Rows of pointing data
- - - -

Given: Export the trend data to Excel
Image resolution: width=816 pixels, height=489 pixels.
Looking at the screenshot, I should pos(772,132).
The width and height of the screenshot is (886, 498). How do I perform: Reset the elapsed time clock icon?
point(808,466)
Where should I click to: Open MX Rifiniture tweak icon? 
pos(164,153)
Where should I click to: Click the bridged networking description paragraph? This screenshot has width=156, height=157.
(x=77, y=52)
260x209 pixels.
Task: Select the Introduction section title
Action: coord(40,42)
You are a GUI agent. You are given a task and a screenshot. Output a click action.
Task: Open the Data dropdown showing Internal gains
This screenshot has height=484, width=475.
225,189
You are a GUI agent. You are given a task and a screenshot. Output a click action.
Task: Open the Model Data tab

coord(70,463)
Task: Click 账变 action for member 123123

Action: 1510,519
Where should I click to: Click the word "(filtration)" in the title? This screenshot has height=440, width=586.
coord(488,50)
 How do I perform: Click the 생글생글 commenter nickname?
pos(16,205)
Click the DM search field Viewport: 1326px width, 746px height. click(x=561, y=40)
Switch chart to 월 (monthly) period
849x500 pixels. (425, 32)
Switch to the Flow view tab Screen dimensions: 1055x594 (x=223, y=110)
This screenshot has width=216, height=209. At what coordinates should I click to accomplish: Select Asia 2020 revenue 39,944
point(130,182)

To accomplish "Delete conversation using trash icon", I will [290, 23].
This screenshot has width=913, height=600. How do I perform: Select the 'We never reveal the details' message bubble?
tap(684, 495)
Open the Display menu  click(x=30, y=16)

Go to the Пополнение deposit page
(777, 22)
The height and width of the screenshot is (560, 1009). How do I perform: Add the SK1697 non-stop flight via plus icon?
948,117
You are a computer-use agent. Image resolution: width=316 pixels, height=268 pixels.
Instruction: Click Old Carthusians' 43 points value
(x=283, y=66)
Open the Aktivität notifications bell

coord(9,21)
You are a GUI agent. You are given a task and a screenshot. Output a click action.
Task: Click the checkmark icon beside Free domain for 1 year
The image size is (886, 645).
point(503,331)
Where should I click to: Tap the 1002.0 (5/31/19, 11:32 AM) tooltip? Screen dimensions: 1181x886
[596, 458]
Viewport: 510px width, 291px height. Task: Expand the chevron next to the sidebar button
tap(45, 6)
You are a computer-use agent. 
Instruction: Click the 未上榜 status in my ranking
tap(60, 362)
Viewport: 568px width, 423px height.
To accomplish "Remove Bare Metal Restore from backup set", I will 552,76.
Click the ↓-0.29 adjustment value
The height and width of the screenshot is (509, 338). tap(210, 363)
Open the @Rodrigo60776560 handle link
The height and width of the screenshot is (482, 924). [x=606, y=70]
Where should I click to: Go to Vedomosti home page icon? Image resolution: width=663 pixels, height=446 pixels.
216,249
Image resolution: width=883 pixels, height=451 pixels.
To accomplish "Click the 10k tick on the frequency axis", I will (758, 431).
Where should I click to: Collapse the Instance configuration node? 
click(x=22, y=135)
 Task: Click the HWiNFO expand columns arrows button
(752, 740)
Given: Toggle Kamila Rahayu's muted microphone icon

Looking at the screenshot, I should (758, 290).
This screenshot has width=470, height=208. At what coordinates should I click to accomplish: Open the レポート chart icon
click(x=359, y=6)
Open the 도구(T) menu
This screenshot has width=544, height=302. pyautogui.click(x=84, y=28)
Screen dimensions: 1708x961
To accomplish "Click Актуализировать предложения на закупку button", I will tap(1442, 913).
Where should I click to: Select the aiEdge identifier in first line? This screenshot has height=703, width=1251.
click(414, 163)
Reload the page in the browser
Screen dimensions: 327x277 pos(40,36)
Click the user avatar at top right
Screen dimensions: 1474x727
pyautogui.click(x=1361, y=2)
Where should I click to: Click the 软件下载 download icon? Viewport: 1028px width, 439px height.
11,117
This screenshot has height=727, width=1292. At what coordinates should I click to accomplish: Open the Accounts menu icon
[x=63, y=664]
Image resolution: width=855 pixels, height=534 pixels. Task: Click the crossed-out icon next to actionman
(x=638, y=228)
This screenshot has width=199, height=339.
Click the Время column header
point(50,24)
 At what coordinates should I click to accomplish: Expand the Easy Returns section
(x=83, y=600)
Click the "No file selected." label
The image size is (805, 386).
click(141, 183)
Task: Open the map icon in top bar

- - - -

| What is expected |
Return all of the records above unchanged, reproducing each line word for word.

| Exercise response |
Given: Export the trend data to Excel
Image resolution: width=816 pixels, height=489 pixels.
Looking at the screenshot, I should pos(772,132).
The width and height of the screenshot is (886, 498). How do I perform: Reset the elapsed time clock icon?
point(808,466)
Where should I click to: Open MX Rifiniture tweak icon? 
pos(164,153)
Where should I click to: Click the bridged networking description paragraph? This screenshot has width=156, height=157.
(x=77, y=52)
260x209 pixels.
Task: Select the Introduction section title
Action: coord(40,42)
You are a GUI agent. You are given a task and a screenshot. Output a click action.
Task: Open the Data dropdown showing Internal gains
This screenshot has height=484, width=475.
225,189
You are a GUI agent. You are given a task and a screenshot. Output a click action.
Task: Open the Model Data tab

coord(70,463)
Task: Click 账变 action for member 123123

Action: 1510,519
Where should I click to: Click the word "(filtration)" in the title? This screenshot has height=440, width=586.
coord(488,50)
 How do I perform: Click the 생글생글 commenter nickname?
pos(16,205)
Click the DM search field Viewport: 1326px width, 746px height. click(x=561, y=40)
Switch chart to 월 (monthly) period
849x500 pixels. (425, 32)
Switch to the Flow view tab Screen dimensions: 1055x594 (x=223, y=110)
This screenshot has width=216, height=209. At what coordinates should I click to accomplish: Select Asia 2020 revenue 39,944
point(130,182)

To accomplish "Delete conversation using trash icon", I will [290, 23].
This screenshot has width=913, height=600. How do I perform: Select the 'We never reveal the details' message bubble?
tap(684, 495)
Open the Display menu  click(x=30, y=16)

Go to the Пополнение deposit page
(777, 22)
The height and width of the screenshot is (560, 1009). How do I perform: Add the SK1697 non-stop flight via plus icon?
948,117
You are a computer-use agent. Image resolution: width=316 pixels, height=268 pixels.
Instruction: Click Old Carthusians' 43 points value
(x=283, y=66)
Open the Aktivität notifications bell

coord(9,21)
You are a GUI agent. You are given a task and a screenshot. Output a click action.
Task: Click the checkmark icon beside Free domain for 1 year
The image size is (886, 645).
point(503,331)
Where should I click to: Tap the 1002.0 (5/31/19, 11:32 AM) tooltip? Screen dimensions: 1181x886
[596, 458]
Viewport: 510px width, 291px height. Task: Expand the chevron next to the sidebar button
tap(45, 6)
You are a computer-use agent. 
Instruction: Click the 未上榜 status in my ranking
tap(60, 362)
Viewport: 568px width, 423px height.
To accomplish "Remove Bare Metal Restore from backup set", I will 552,76.
Click the ↓-0.29 adjustment value
The height and width of the screenshot is (509, 338). tap(210, 363)
Open the @Rodrigo60776560 handle link
The height and width of the screenshot is (482, 924). [x=606, y=70]
Where should I click to: Go to Vedomosti home page icon? Image resolution: width=663 pixels, height=446 pixels.
216,249
Image resolution: width=883 pixels, height=451 pixels.
To accomplish "Click the 10k tick on the frequency axis", I will (758, 431).
Where should I click to: Collapse the Instance configuration node? 
click(x=22, y=135)
 Task: Click the HWiNFO expand columns arrows button
(752, 740)
Given: Toggle Kamila Rahayu's muted microphone icon

Looking at the screenshot, I should (758, 290).
This screenshot has width=470, height=208. At what coordinates should I click to accomplish: Open the レポート chart icon
click(x=359, y=6)
Open the 도구(T) menu
This screenshot has width=544, height=302. pyautogui.click(x=84, y=28)
Screen dimensions: 1708x961
To accomplish "Click Актуализировать предложения на закупку button", I will tap(1442, 913).
Where should I click to: Select the aiEdge identifier in first line? This screenshot has height=703, width=1251.
click(414, 163)
Reload the page in the browser
Screen dimensions: 327x277 pos(40,36)
Click the user avatar at top right
Screen dimensions: 1474x727
pyautogui.click(x=1361, y=2)
Where should I click to: Click the 软件下载 download icon? Viewport: 1028px width, 439px height.
11,117
This screenshot has height=727, width=1292. At what coordinates should I click to accomplish: Open the Accounts menu icon
[x=63, y=664]
Image resolution: width=855 pixels, height=534 pixels. Task: Click the crossed-out icon next to actionman
(x=638, y=228)
This screenshot has width=199, height=339.
Click the Время column header
point(50,24)
 At what coordinates should I click to accomplish: Expand the Easy Returns section
(x=83, y=600)
Click the "No file selected." label
The image size is (805, 386).
click(141, 183)
Task: Open the map icon in top bar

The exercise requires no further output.